There's no doubt about it. Black Friday and subsequent weeks are vitally important for retailers in the U.S. and elsewhere. Yet that very fact, where retailers' years are made or broken in a short time window, encourages price-deflationary behavior. Prices of goods are slashed as retailers concentrate on selling as much as possible. It's all about volume. This era of chronically low price inflation has been blamed on a number of factors such as globalization and the demise of collective bargaining entities such as Trade Unions. Another explanation could be the simple fact that a growing global economy actually encourages low prices. Think about it in simple terms. The more abundance of goods and services (greater supply) relative to demand, the harder it is for prices to rise quickly. Yet price deflation (falling prices) remains the bogeyman for central banks and governments around the world, mainly due to the inherent, if not explicitly stated, desire of governments to continually expand their reach. By making price deflation an enemy, they have an excuse to continually expand borrowing and counterfeit money. Frank Shostak recently published a salient piece on mises.org titled "Why Government Should Not Fight Deflation." He argues that low and falling prices benefit the consumer and concludes that, "...contrary to the popular view, a fall in the growth momentum of prices is always good news for the wealth generating process and hence for the economy."

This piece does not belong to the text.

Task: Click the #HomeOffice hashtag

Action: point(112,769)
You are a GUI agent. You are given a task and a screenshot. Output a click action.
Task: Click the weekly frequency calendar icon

We're not entirely convinced by that and think that the context is important. In the meantime, though, price inflation expectations have been falling around the globe this year. U.S. price inflation expectations, as measured by the 10-year bond breakeven rate, are now hovering just above the lows reached in 2016 and a break below would usher in much more attention on deflation. If that happens, expect increased attempts by government to reverse the process. The irony is, of course, that the same people who will be doing that will be the same people who will be more-than-happy to grab a "50% sale" reduction on their new gizmo from Amazon.